E-governance, driven by integration of information and communication technologies (ICTs) to enhance government service delivery, has gained significant traction in India. Notable initiatives like the Digital India mission and the National e-governance plan have propelled its adoption across the country.
E-Governance helps by:
Effectiveness: Through automation, reduced paperwork, JAM trinity for public benefits, online submissions.
Transparency: Open data of governance, portals to track attendance, easier to access government documents.
Accountability: Easier to file RTIs, enhanced monitoring, crime prevention using facial recognition etc, informed citizens.
Inadequacies hampering the potential of e-Governance
Digital Divide: Disparities in internet access persist, with rural areas lagging far behind urban centers. Only a fraction of rural households (14.9%) has internet access compared to their urban counterparts (42%).
Gender Disparity: A digital gender divide prevails, with only 25% of adult women owning smartphones compared to 41% of adult men.
Language divide: Most e-governance resources are available in English or some in Hindi. However, most citizens cannot access them in their vernacular languages.
Low Digital Literacy: A substantial portion of the population lacks digital literacy, with only 38% of households being digitally literate. The lower functionaries of government themselves are not accustomed to operate computers.
Privacy & Security Concerns: Recent incidents, like the CoWIN portal data breach in 2023, have raised significant concerns regarding data privacy and security. Also, certain security organisations like defence etc. are susceptible to data thefts. Cyber-security challenges like Ransomware etc. also stall the implementation of e-governance.
Legal & Regulatory Gaps: The absence of comprehensive legal and regulatory frameworks addressing digital rights, data protection, and online accountability poses challenges.

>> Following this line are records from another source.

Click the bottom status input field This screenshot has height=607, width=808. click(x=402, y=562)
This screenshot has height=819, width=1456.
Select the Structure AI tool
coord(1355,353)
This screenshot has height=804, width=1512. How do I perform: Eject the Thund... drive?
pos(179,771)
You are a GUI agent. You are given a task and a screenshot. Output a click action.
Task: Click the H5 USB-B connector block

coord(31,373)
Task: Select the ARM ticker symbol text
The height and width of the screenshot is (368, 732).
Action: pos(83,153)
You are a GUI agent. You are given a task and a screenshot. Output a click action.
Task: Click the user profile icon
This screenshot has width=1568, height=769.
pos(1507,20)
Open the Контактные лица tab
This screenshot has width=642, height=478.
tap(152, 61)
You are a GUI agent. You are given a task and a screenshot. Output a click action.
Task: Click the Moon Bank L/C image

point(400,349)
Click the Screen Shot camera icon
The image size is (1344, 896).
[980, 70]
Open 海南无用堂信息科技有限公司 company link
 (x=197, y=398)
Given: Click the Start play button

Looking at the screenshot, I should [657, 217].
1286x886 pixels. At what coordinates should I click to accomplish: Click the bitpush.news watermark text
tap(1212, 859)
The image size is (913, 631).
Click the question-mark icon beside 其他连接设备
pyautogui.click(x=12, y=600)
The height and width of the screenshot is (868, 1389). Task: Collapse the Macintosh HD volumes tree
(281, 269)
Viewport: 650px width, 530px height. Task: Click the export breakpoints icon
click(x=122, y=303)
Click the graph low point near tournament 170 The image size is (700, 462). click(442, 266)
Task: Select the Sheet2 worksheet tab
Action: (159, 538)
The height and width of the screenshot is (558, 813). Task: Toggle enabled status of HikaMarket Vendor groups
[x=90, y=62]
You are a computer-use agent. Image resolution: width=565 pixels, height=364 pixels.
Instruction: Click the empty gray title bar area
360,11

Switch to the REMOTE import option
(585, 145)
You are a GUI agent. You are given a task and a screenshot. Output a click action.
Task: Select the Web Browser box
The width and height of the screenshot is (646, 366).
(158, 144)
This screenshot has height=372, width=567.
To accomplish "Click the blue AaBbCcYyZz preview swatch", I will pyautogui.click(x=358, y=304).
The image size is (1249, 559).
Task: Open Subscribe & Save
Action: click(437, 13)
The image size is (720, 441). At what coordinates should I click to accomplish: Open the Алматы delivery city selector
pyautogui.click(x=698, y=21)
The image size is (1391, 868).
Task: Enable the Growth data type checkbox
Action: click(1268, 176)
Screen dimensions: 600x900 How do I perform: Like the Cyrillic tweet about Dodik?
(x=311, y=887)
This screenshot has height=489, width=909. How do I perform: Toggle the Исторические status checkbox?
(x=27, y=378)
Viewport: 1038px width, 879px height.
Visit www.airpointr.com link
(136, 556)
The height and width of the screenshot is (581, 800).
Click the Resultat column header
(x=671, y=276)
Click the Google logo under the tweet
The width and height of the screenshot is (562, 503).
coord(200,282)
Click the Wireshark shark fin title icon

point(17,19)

Interoperability Challenges: Ensuring interoperability and data sharing among various government departments within e-governance remains complex and costly.
Corruption: India’s ranking of 85th out of 180 countries on the Corruption Perception Index (2021) highlights persistent corruption issues.
Inadequate Infrastructure: Inadequate internet connectivity and unreliable electricity supply in rural areas hinder effective e-governance. Legal challenges: India’s cyber-security laws are absolete and data protection regime has also not been established.
Thus, the realise the full potential of e-governance government is taking steps like creation of National Data Governance Framework, IndeA stack, AgriStack, enacting of Personal Data Protection bill. Further steps required as bridging digital divide, making websites available in vernacular languages, boosting the cyber-security architecture etc.